Hartford Courant
Dave Altimari
A grainy photograph from 1964 shows a collar-wearing Rev. Daniel McSheffery receiving his badge from Hartford’s city manager and fire chief – the young priest towering over the city officials appointing him fire chaplain.
It was the beginning of the ascendancy of Hartford-born McSheffery: over the next eight years he became head administrator of the local Catholic school and the archdiocese’s first-ever pastor-associate. In time, he grew so close to city and state officials that in 1972 the city declared a “Daniel McSheffery Day.” More than 600 people turned out for a dinner honoring him at the Valle’s steakhouse where the keynote speaker was state Attorney General Robert Killian.
But by 2005, McSheffery was sitting at a table in a nondescript Florida office, his eyes avoiding a video camera fixed on him. During that lawsuit deposition, he was confronted with a long list of individuals who accused the church’s former rising star of sexually assaulting them when they were children.
He was asked whether he had assaulted each accuser. Over 35 minutes, McSheffery declined to answer 56 times, citing his Fifth Amendment rights against answering even basic questions like where he was born.
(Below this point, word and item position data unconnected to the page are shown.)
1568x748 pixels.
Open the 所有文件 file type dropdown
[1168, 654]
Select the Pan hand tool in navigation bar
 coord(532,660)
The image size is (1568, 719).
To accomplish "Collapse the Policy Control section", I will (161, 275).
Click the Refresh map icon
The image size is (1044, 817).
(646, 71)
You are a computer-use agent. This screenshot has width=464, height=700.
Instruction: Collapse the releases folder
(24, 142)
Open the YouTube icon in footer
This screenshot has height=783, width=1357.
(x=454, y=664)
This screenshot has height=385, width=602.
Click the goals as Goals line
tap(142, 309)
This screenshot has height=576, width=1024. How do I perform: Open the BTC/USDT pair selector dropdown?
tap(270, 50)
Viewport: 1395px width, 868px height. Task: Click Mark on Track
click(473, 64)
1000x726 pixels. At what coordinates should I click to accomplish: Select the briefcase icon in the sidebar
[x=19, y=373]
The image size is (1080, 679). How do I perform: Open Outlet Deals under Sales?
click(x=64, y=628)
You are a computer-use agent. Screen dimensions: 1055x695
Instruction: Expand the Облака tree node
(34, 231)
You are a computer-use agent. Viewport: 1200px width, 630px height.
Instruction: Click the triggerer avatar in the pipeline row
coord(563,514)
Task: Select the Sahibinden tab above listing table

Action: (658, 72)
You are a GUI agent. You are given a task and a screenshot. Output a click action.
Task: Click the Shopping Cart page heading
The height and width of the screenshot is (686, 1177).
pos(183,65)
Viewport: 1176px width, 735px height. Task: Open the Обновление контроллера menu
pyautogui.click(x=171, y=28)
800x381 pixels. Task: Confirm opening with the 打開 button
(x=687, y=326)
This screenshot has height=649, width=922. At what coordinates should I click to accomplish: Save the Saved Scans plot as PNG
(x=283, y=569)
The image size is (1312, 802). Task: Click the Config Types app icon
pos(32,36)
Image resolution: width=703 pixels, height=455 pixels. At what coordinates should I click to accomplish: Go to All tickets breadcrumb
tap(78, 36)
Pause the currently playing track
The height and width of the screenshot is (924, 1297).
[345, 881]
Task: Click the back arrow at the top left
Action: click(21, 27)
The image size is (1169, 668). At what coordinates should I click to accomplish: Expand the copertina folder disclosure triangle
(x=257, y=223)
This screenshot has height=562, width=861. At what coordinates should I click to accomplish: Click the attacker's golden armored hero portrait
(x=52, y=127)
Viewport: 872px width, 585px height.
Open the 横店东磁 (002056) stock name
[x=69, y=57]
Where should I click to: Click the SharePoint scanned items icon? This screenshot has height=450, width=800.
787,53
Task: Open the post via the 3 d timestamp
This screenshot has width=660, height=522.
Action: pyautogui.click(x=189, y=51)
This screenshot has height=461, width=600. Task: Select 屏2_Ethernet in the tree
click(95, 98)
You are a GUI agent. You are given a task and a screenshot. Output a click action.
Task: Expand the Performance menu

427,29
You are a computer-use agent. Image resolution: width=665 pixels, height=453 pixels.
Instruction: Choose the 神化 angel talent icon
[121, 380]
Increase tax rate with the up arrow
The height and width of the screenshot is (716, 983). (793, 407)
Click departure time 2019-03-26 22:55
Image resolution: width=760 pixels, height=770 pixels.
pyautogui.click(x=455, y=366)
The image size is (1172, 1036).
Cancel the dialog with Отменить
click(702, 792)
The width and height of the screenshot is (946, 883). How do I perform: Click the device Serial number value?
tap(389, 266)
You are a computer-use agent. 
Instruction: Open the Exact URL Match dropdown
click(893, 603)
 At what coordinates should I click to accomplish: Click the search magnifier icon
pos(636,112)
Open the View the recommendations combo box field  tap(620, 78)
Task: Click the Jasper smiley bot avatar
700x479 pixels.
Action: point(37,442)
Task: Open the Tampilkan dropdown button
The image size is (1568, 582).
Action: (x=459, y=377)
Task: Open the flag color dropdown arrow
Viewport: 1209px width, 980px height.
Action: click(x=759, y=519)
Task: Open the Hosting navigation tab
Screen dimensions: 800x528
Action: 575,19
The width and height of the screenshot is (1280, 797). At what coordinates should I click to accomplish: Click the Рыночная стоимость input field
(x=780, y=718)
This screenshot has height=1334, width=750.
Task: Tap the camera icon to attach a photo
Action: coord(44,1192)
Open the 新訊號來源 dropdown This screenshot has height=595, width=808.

When attorney Joel Faxon asked him pointed questions about accusations of raping young boys in church rectories and school offices, McSheffery avoided eye contact, removed his glasses, rubbed his eyes and shrunk his 6-foot-4 body deeper into his chair.
Last week the Archdiocese of Hartford released a list of priests who had been “credibly accused” of molesting children and revealed it had paid $50.6 million to settle lawsuits. It said there was one priest who had 20 claims settled against him for nearly $11 million.
While the archdiocese did not identify that priest, The Courant has determined through court records and interviews with attorneys that it is McSheffery. The 20 claims making him the second-most sued in Connecticut history, just shy of the 21 claims made against former priest Raymond Pcolka from the Bridgeport Diocese.
When the lawsuits began piling up, the church removed McSheffery from ministry and he moved to Florida in 2002. Neither the Vatican nor the archdiocese, which declined to comment on McSheffery, took more drastic action against the priest. He was not laicized, which would have removed his status as a member of the clergy, or sentenced to a life a of “prayer and penance.” The distinction means the church continued paying McSheffery a stipend and health benefits.
McSheffery died in Florida in 2014, but he left a devastating legacy.
“He was probably the most cunning, deceitful, sickest, sociopathic monster ever to wear a Roman Catholic collar in Connecticut,” New Haven attorney Thomas McNamara said.